The council will be discussing the need for each project, the ramifications of not addressing them, construction timetables and impacts and potential funding strategies for each.
Bell said reconstruction of the Spur is probably the biggest priority for the town. The heavily-trafficked Spur, which constitutes the only highway into Telluride, is deteriorating from the base. A few years ago, the town mapped out a plan to fix the three-mile stretch of road one mile at a time (mile one was completed at the end of last summer). But with voluminous traffic, the road deteriorated at an alarming pace, and Public Works officials say the Spur’s reconstruction has become urgent. Last summer, the town drafted a ballot question that asked voters to approve a $10 million bond — funded by property tax increases — to reconstruct the final two miles of the Spur. However, the council pulled it from the ballot before the election, citing a desire not to burden property owners with onerous taxes.
Although the town plans to patch the road this summer, it emerged from the winter potted and cracked, and the time has come for a solution, Bell says.
“While there may be some short-term, seasonal patching strategies we can accomplish to ‘band-aid’ the road deterioration, doing so wastes resources and does not address the greater problem,” Bell wrote in a memo.

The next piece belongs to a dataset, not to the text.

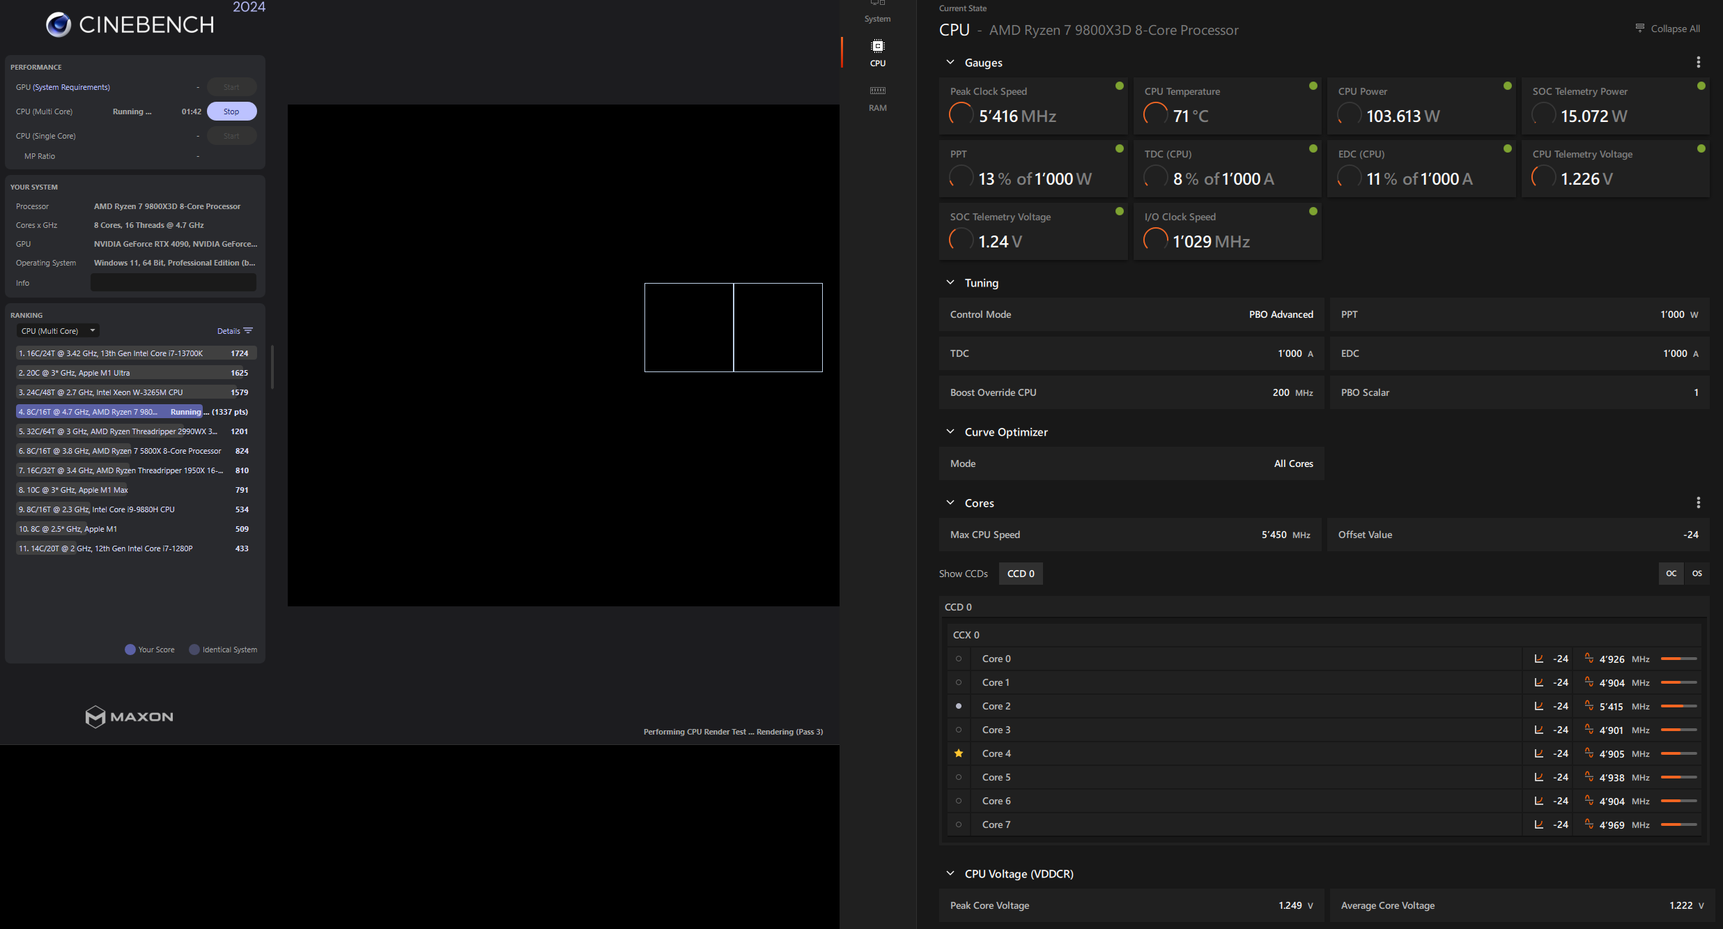The height and width of the screenshot is (929, 1723).
Task: Click Core 0 curve offset icon
Action: [x=1538, y=659]
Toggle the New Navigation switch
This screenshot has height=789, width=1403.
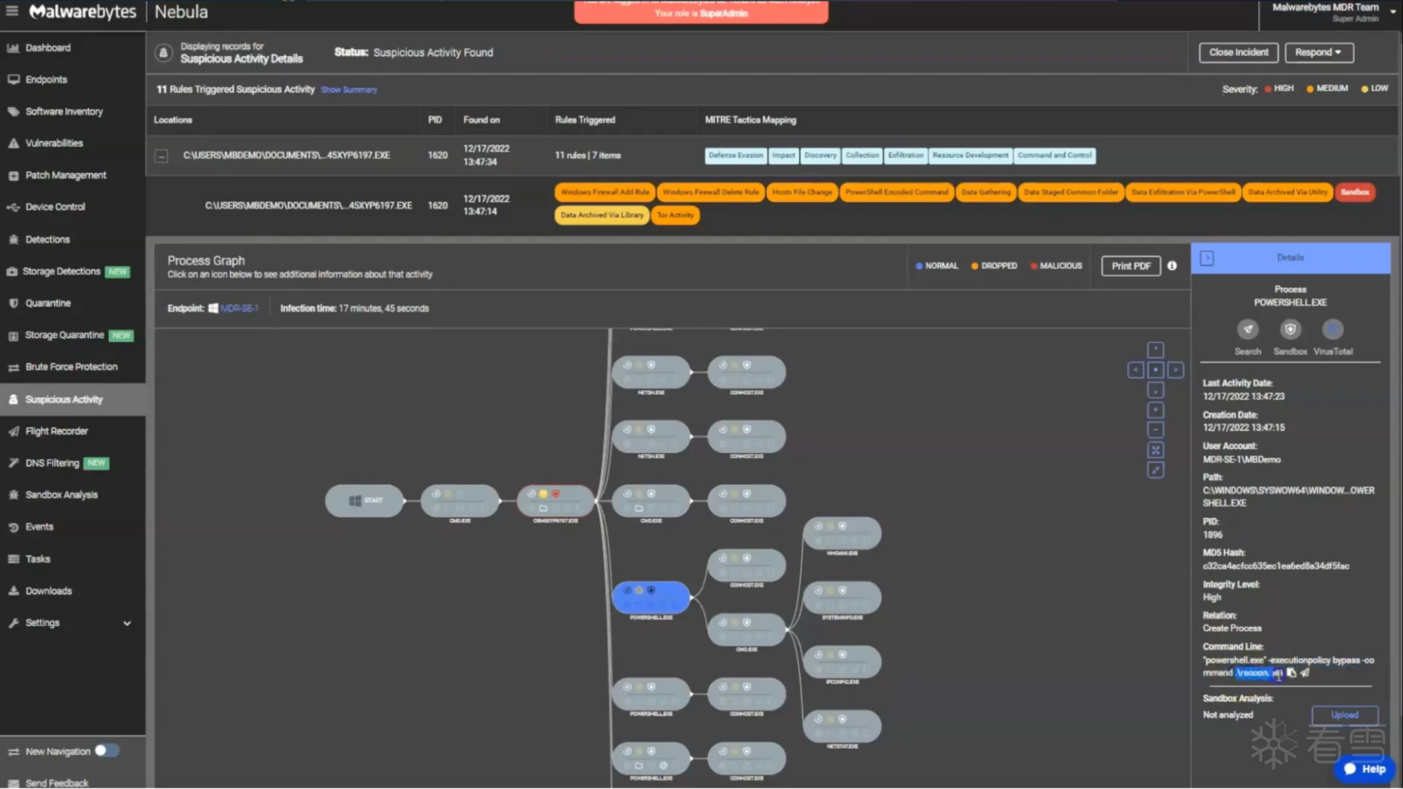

Potential funding strategies Bell will present to the council include a combination of a property tax and sales tax increases, putting a $13 million bond question on the ballot, and the creation of a new “street and alley fund” in the town budget to create a revenue source for the repayment of bonds for big projects like the Spur.
The other infrastructure projects the town will discuss include:
• The water main under Colorado Avenue, which is corroding and has sprung leaks in recent years. This project was also on last year’s ballot, in the form of a $5 million bond, though it was packaged with an ambitious revamping of the south side of Colorado Avenue, and it was soundly defeated by the electorate. The town estimates that just replacing the water main, block by block, would cost $2.6 million. Funding strategies the town will discuss include placing a property tax initiative on the 2008 ballot, applying for a grant that would pay up to 80 percent of the costs and packaging the project with a project to improve the water treatment plant and creating a $4.5 million bond question for them.
• An upgrade of the town’s existing water treatment facilities. The current plant is hindered by the limited amount of water it can process in a day, periodic limitations caused by turbidity during the spring run-off, an aging mechanical system and other factors, Bell wrote in a memo. The town has a plan to build a new Pandora water treatment plant at the end of the box canyon, but litigation with the Idarado Mining Company has stalled the process, so it needs to upgrade and maintain the current facility if it is going to function as the town’s primary treatment facility. A funding option is to loan the necessary funds (a maximum of $700,000) to the depleted water fund from the healthy sewer fund, and an alternative is restarting the town’s well in Town Park.
• Reconstruction of the bike path, which has developed some bumps and cracks over the years as tree roots undermine and stress the asphalt. Since the reconstruction of the Spur would likely obliterate certain areas of the bike path, town staff recommends the town doesn’t spend large sums of money on this project.